What to do:
Copy the items below word for word, beginning at the line containing "Click the 257.860 price axis label" and continuing through the line containing "click(x=495, y=17)". Reproduce only those lines.

Data shown:
......

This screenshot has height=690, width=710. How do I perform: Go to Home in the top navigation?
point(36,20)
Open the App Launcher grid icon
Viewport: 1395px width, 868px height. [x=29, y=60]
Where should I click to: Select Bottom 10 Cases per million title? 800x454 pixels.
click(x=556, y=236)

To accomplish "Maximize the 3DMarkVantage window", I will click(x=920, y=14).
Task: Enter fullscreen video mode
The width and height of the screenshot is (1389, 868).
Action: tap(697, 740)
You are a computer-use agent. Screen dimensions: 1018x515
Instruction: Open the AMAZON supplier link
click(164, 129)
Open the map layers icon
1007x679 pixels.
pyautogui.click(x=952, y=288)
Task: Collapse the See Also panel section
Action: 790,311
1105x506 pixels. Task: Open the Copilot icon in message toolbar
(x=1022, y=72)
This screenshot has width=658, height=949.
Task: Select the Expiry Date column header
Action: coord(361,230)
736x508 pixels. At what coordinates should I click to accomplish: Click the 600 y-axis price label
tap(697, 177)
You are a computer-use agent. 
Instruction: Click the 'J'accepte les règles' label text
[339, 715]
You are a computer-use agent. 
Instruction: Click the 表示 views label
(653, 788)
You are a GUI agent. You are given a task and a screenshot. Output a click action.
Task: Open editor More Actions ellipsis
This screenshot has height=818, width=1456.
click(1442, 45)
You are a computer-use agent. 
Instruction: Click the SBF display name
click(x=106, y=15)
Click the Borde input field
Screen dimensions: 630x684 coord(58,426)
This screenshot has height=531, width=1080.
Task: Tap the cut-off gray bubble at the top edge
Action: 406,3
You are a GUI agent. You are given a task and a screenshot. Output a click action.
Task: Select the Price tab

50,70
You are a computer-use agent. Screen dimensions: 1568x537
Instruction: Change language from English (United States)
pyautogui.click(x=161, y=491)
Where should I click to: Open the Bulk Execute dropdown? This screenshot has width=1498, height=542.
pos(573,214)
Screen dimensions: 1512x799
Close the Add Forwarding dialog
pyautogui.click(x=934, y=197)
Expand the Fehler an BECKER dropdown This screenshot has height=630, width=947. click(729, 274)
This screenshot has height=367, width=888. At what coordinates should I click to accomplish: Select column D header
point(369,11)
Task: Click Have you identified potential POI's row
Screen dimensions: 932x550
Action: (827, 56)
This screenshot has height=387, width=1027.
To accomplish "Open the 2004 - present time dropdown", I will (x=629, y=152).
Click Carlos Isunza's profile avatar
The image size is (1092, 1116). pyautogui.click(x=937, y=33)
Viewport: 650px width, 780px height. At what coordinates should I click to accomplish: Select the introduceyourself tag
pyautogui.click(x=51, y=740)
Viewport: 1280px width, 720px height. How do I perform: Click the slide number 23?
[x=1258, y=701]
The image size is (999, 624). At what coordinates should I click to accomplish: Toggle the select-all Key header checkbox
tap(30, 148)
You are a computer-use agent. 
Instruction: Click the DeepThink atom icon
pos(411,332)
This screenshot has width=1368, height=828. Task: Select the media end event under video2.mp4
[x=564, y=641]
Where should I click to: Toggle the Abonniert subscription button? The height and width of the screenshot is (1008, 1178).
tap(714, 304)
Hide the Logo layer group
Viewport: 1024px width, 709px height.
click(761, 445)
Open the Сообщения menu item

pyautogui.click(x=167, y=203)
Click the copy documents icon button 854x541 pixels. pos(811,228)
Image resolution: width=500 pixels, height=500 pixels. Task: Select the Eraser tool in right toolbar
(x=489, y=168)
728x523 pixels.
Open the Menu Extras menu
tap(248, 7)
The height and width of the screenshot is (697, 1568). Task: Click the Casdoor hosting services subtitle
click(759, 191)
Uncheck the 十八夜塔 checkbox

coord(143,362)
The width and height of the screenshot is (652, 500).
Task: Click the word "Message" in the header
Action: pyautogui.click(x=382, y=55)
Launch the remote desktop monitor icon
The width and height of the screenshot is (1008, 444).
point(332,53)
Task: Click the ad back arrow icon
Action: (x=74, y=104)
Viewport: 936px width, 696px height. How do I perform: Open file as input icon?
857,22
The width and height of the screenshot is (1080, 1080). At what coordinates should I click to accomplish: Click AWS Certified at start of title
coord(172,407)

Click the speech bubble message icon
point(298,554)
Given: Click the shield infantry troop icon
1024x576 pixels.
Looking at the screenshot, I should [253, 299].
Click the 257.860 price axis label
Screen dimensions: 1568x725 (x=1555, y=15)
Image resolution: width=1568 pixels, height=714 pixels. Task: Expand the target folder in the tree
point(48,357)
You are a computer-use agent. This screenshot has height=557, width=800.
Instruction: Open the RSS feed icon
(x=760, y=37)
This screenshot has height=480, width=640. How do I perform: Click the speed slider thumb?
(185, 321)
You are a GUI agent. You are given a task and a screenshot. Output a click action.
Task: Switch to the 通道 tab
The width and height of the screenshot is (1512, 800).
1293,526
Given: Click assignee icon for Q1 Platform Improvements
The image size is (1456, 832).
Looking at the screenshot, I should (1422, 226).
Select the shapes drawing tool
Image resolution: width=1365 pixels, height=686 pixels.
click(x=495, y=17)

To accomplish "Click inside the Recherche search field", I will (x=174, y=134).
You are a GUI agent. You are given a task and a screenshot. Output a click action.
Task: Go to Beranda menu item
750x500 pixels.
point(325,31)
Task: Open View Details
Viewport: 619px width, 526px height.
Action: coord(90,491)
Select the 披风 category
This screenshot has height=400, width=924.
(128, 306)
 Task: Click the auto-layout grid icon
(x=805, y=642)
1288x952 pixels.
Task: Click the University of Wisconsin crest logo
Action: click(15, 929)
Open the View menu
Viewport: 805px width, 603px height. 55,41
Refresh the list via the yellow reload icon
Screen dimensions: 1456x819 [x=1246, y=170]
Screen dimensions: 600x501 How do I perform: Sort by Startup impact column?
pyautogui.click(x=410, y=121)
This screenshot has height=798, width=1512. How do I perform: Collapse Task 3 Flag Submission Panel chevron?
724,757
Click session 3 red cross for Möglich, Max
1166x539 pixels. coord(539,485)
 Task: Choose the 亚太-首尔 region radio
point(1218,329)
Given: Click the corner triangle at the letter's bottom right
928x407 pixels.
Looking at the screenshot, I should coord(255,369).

......

Result:
Click the 257.860 price axis label
Screen dimensions: 1568x725 (x=1555, y=15)
Image resolution: width=1568 pixels, height=714 pixels. Task: Expand the target folder in the tree
point(48,357)
You are a computer-use agent. This screenshot has height=557, width=800.
Instruction: Open the RSS feed icon
(x=760, y=37)
This screenshot has height=480, width=640. How do I perform: Click the speed slider thumb?
(185, 321)
You are a GUI agent. You are given a task and a screenshot. Output a click action.
Task: Switch to the 通道 tab
The width and height of the screenshot is (1512, 800).
1293,526
Given: Click assignee icon for Q1 Platform Improvements
The image size is (1456, 832).
Looking at the screenshot, I should (1422, 226).
Select the shapes drawing tool
Image resolution: width=1365 pixels, height=686 pixels.
click(x=495, y=17)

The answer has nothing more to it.